E’ un fenomeno che riguarda tutti gli ospedali di Asti e che ad Asti ha registrato, nello scorso anno, 14 casi. Parliamo delle aggressioni ad operatori sanitari durante il loro turno di servizio in corsia o negli ambulatori. E, ancora una volta, sono le donne ad avere il non invidiabile primato: di queste 14 aggressioni, 13 sono state rivolte ad infermiere, Oss, medici donna mentre uno solo il caso verso un uomo.
«Le aggressioni sono tornate ad aumentare dopo il biennio 2020-2021 – ha detto Roberta Bertone delle Rsu dell’Asl di Asti a nome degl operatori sanitari aderenti a tutte le sigle sindacali – periodo in cui l’accesso era stato frotemente limitato a causa dell’emergenza Covid.

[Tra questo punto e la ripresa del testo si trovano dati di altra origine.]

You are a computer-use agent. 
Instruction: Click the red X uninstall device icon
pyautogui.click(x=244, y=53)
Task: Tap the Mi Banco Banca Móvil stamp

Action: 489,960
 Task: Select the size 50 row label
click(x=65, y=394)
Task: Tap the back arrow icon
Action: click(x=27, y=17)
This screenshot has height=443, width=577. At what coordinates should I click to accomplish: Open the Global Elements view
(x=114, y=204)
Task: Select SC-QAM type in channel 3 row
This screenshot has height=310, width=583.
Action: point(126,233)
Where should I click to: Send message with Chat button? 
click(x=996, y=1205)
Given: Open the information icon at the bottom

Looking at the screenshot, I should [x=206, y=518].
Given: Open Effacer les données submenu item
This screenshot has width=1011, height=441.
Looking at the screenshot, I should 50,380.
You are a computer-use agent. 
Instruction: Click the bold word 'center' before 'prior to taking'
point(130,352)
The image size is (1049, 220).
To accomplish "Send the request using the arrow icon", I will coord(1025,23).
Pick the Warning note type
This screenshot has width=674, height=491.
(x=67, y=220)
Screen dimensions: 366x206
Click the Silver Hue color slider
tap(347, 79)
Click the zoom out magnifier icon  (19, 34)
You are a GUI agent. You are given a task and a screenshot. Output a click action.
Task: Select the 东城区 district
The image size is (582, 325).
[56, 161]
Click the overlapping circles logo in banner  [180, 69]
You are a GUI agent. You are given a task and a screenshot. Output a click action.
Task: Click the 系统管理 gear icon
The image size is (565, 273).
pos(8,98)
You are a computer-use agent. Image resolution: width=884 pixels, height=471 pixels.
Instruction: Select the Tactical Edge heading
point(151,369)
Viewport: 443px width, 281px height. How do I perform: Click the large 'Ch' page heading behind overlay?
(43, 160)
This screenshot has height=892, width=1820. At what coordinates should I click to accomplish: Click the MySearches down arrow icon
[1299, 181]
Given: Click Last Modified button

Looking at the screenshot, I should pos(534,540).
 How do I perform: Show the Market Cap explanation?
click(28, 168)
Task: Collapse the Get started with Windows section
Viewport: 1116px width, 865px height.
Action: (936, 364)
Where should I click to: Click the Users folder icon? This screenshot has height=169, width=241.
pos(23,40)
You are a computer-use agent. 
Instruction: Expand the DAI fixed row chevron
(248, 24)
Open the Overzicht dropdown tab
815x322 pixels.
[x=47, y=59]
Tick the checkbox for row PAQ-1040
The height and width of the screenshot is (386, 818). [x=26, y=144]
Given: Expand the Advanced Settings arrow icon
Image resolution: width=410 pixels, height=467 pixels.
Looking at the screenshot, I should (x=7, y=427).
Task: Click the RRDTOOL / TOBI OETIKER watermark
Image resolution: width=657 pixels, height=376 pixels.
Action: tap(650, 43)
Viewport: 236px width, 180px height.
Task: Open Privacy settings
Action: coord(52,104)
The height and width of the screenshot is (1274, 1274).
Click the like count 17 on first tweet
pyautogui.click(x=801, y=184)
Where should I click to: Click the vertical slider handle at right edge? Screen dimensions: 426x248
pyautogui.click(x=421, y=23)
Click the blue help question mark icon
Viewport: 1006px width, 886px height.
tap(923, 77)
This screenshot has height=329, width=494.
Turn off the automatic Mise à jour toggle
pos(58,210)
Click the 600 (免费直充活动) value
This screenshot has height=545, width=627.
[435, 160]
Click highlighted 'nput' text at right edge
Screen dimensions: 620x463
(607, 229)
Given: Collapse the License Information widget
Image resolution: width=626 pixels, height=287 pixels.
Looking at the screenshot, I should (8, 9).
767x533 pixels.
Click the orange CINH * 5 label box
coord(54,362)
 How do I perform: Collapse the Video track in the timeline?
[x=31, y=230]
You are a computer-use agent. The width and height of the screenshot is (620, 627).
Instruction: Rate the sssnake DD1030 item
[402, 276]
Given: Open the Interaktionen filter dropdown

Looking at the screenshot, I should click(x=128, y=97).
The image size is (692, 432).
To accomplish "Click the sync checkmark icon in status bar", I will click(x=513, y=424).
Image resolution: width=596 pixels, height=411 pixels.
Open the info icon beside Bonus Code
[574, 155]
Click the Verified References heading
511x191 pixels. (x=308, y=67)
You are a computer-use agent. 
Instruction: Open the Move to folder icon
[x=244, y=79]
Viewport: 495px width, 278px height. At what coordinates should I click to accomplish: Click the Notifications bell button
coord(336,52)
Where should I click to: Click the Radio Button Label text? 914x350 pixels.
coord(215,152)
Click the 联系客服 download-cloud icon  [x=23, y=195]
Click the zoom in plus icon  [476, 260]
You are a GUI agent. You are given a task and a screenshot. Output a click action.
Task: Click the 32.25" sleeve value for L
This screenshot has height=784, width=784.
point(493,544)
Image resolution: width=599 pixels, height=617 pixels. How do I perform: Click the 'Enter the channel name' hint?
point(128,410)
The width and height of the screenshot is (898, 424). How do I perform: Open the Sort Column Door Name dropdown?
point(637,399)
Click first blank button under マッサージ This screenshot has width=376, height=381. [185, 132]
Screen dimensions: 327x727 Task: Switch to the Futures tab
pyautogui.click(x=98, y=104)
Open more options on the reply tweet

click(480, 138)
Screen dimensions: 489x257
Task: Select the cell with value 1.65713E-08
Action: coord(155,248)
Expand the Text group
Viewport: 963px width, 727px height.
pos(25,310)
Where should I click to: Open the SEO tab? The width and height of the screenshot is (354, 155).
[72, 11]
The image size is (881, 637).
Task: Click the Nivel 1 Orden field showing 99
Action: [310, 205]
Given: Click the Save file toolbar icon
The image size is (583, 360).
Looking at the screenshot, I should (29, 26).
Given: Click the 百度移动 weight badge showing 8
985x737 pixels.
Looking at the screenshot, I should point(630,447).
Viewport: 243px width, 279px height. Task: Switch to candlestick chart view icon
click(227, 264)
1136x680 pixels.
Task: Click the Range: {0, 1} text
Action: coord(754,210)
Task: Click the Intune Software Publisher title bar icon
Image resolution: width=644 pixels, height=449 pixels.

Quello che ferisce di più – prosegue – è il fatto che, nel maggior numero dei casi, ad aggredirci sono proprio coloro che vengono a chiederci aiuto, ovvero pazienti o parenti di pazienti. Le minace e le aggressioni non migliorano di certo il processo di cura, non limitano i tempi di attesa ma rendono soltanto difficile il nostro lavoro».
Una situazione portata spesso all’attenzione della direzione sanitaria che proprio oggi ha annunciato alcuni interventi che dovrebbero limitare il rischio di aggressione. Soprattutto in Pronto Soccorso che è la “prima linea” dove si consuma il maggior numero di scontri verbali e fisici con il personale in servizio.
«Stiamo definendo il raddoppio della presenza della guardia di vigilanza privata durante le ore notturne – ha detto il direttore generale dell’Asl Francesco Arena – E questo consentirà sia un più agile servizio dei controlli dentro la struttura che una maggiore serenità di intervento in caso di aggressione. Non nego che speriamo anche che la presenza di più persone in divisa faccia da deterrente a chi vuole creare disagi nel reparto in cui è invece importantissimo poter lavorare con calma e tranquillità».
Sempre l’Asl ha incaricato il responsabile tecnico ingegner Paolo De Giovanni di studiare delle modifiche strutturali che rendano più difficile l’accesso del Pronto Soccorso a chi non ha titolo di starci dentro.
«Attualmente le porte post accettazione sono ad apertura manuale e non garantiscono dunque uno standard alto di sicurezza – ha spiegato l’ingegnere De Giovanni – presto avremo le porte a chiusura automatica con sblocco dall’interno. Sia per quanto riguarda gli accessi dalla sala d’attesa del Pronto Soccorso, sia per quelli che si affacciano sul lato interno del reparto. E questo servirà per contingentare gli accompagnatori dei pazienti».
A queste soluzioni predisposte dall’Asl si aggiunge l’impegno di Questura e Carabinieri di intensificare i passaggi delle auto di pattuglia, soprattutto durante le ore notturne.
Un’analisi più ampia è arrivata dal Prefetto, Claudio Ventrice: «In Italia ci stiamo confrontando con il mancato turn over dei dipendenti pubblici che ha provocato organici ridotti in tutti i settori. E a seguito di questo le forze dell’ordine, da sole, non riescono più a far fronte a tutte le richieste di maggiore sicurezza. «Per questo c’è bisogno di una “sicurezza partecipata” e l’impegno dell’Asl ne è un esempio» ha detto.
Il questore Marina Di Donato, oltre a confermare l’impegno insieme ai carabinieri di maggiori passaggi delle pattuglie, ha anche annunciato che, sempre facendo i conti con il personale disponibile, sta lavorando per incrementare la presenza della Polizia di Stato anche nel Posto di Polizia ospedaliero.
Sul fronte squisitamente medico, il dottor Claudio Lucia, presidente dell’Ordine dei Medici di Asti, plaude al piano di sicurezza perchè lo ritiene un incentivo per aumentare il numero di specializzandi che scelgano la Medica di urgenza ed emergenza. «Oggi uno degli ostacoli a questa scelta è proprio l’alto rischio di aggressioni durante il turno».
A tutte queste iniziative se ne aggiunge ancora una, che tende a “spegnere” i conflitti sul nascere: è la prossima presenza dei volontari nella sala d’attesa del Pronto Soccorso. Stanno frequentndo il corso di formazione e quando inizieranno i loro turni avranno fra i compiti anche quello di tenere compagnia e seguire i parenti, gli accompagnatori e i pazienti in codici lievi durante l’attesa.